**EXERCISE OBJECTIVE:**
Put the lines of the records into a Markdown table with the columns n and Line, numbering each row and leaving out blank lines. Begin at the line that contains "Open the VIDEOS navigation tab" and stop after the line that contains "Action: pos(989,258)".

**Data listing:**

>> Start

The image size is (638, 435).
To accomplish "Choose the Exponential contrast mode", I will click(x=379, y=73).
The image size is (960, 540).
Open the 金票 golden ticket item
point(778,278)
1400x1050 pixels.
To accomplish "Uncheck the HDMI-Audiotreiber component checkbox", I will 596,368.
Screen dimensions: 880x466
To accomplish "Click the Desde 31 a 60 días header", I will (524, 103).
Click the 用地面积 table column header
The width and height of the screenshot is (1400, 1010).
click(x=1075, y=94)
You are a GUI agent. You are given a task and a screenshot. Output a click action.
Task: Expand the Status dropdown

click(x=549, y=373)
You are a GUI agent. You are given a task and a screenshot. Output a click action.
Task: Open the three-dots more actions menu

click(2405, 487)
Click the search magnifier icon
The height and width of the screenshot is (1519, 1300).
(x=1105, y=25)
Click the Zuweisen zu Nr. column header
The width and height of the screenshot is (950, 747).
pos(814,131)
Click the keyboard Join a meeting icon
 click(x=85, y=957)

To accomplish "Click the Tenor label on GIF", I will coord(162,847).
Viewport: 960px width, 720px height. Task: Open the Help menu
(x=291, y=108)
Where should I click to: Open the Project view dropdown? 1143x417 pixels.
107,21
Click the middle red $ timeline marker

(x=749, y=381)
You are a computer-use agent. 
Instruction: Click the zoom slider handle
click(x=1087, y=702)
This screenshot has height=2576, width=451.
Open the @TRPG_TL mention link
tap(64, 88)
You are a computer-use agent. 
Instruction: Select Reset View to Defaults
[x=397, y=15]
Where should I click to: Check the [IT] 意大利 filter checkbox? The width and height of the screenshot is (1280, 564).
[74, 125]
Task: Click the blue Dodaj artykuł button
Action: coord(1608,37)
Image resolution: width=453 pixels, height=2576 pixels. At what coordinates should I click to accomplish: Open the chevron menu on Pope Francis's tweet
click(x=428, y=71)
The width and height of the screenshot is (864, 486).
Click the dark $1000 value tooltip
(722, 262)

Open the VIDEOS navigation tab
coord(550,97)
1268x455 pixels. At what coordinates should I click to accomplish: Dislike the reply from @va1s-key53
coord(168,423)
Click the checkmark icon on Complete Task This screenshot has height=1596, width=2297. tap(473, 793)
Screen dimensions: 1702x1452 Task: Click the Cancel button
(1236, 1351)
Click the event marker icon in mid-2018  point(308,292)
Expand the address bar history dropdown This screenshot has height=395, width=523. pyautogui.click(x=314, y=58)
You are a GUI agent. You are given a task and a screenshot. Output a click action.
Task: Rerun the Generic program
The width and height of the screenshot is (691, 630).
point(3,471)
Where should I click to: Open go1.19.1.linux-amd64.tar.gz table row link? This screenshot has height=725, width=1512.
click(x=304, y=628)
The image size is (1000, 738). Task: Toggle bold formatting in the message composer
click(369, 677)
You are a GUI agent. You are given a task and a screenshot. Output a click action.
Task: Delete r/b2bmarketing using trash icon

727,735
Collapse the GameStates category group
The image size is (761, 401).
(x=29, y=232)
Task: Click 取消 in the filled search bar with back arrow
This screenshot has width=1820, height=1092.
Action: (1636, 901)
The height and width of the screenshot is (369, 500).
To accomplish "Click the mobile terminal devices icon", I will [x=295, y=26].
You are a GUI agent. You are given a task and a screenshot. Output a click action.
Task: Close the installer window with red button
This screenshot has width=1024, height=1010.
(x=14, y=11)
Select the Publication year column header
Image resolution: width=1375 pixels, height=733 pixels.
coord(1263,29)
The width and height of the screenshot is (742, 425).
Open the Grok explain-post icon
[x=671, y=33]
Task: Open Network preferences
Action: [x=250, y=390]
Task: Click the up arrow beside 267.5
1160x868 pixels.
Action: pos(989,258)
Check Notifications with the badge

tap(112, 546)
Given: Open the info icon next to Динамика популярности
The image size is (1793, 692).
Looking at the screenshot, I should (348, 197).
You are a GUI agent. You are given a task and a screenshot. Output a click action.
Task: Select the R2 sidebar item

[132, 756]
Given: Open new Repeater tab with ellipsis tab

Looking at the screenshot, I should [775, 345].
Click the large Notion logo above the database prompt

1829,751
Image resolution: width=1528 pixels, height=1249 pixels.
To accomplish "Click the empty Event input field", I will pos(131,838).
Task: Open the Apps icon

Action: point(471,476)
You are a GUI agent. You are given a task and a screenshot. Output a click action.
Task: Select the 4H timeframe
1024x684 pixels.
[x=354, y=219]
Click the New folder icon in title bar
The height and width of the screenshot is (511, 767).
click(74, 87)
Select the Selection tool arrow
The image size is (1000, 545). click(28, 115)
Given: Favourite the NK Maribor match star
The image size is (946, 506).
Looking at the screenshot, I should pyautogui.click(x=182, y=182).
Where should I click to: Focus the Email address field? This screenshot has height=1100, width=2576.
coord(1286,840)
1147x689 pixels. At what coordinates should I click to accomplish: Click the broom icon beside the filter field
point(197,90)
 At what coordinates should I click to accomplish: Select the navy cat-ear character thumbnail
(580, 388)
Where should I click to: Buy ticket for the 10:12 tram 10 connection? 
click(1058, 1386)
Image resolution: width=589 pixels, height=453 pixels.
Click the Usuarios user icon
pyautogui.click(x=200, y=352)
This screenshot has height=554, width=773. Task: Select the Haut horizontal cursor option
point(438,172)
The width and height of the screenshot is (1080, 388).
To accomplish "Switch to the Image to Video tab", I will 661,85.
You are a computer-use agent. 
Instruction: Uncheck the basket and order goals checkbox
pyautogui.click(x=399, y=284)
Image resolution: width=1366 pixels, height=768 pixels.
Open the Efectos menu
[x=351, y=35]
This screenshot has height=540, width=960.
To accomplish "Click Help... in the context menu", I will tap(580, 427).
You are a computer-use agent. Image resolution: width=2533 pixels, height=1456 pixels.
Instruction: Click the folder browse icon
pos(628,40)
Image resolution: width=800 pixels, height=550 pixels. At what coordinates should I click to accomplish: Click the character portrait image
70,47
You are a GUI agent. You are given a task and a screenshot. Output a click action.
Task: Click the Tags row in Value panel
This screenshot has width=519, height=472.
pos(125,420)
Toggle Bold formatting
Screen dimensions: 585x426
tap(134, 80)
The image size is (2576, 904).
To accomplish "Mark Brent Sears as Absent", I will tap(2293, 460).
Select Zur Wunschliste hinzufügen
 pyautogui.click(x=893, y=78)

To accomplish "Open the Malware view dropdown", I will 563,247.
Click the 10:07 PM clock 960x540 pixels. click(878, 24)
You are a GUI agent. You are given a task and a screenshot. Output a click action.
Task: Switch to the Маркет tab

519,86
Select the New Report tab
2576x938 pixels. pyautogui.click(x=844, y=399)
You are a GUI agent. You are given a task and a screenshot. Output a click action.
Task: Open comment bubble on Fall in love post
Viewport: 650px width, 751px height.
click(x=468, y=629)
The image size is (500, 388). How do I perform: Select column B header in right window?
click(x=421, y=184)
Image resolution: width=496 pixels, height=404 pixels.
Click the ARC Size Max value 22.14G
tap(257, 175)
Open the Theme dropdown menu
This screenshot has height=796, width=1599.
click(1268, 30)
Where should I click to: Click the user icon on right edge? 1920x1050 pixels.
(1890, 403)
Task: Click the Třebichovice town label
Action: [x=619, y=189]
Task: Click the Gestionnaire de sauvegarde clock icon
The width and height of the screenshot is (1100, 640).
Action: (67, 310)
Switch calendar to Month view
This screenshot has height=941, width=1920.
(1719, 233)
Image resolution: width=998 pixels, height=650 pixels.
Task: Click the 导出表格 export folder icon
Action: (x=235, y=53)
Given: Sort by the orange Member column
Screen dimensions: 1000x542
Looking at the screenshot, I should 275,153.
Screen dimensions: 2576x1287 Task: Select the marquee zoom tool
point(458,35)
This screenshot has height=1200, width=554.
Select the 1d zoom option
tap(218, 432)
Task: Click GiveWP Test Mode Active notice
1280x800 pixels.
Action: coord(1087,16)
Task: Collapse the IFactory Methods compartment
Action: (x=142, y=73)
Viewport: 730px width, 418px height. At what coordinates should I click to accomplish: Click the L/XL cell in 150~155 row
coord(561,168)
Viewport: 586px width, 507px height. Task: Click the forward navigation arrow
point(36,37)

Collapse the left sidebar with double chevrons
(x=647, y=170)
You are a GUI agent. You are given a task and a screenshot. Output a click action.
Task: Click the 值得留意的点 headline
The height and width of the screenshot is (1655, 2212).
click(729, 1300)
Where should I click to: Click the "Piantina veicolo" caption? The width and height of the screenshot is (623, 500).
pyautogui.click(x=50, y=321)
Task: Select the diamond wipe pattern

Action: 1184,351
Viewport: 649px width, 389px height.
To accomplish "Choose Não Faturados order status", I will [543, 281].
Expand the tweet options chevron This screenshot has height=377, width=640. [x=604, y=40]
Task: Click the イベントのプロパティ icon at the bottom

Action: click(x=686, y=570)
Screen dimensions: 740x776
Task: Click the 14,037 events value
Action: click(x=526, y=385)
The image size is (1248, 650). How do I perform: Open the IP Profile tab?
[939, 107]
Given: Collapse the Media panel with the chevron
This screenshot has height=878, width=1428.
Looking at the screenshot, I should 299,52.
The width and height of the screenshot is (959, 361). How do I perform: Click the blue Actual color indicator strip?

>> End

**EXERCISE SOLUTION:**
| n | Line |
|---|---|
| 1 | Open the VIDEOS navigation tab |
| 2 | coord(550,97) |
| 3 | 1268x455 pixels. At what coordinates should I click to accomplish: Dislike the reply from @va1s-key53 |
| 4 | coord(168,423) |
| 5 | Click the checkmark icon on Complete Task This screenshot has height=1596, width=2297. tap(473, 793) |
| 6 | Screen dimensions: 1702x1452 Task: Click the Cancel button |
| 7 | (1236, 1351) |
| 8 | Click the event marker icon in mid-2018  point(308,292) |
| 9 | Expand the address bar history dropdown This screenshot has height=395, width=523. pyautogui.click(x=314, y=58) |
| 10 | You are a GUI agent. You are given a task and a screenshot. Output a click action. |
| 11 | Task: Rerun the Generic program |
| 12 | The width and height of the screenshot is (691, 630). |
| 13 | point(3,471) |
| 14 | Where should I click to: Open go1.19.1.linux-amd64.tar.gz table row link? This screenshot has height=725, width=1512. |
| 15 | click(x=304, y=628) |
| 16 | The image size is (1000, 738). Task: Toggle bold formatting in the message composer |
| 17 | click(369, 677) |
| 18 | You are a GUI agent. You are given a task and a screenshot. Output a click action. |
| 19 | Task: Delete r/b2bmarketing using trash icon |
| 20 | 727,735 |
| 21 | Collapse the GameStates category group |
| 22 | The image size is (761, 401). |
| 23 | (x=29, y=232) |
| 24 | Task: Click 取消 in the filled search bar with back arrow |
| 25 | This screenshot has width=1820, height=1092. |
| 26 | Action: (1636, 901) |
| 27 | The height and width of the screenshot is (369, 500). |
| 28 | To accomplish "Click the mobile terminal devices icon", I will [x=295, y=26]. |
| 29 | You are a GUI agent. You are given a task and a screenshot. Output a click action. |
| 30 | Task: Close the installer window with red button |
| 31 | This screenshot has width=1024, height=1010. |
| 32 | (x=14, y=11) |
| 33 | Select the Publication year column header |
| 34 | Image resolution: width=1375 pixels, height=733 pixels. |
| 35 | coord(1263,29) |
| 36 | The width and height of the screenshot is (742, 425). |
| 37 | Open the Grok explain-post icon |
| 38 | [x=671, y=33] |
| 39 | Task: Open Network preferences |
| 40 | Action: [x=250, y=390] |
| 41 | Task: Click the up arrow beside 267.5 |
| 42 | 1160x868 pixels. |
| 43 | Action: pos(989,258) |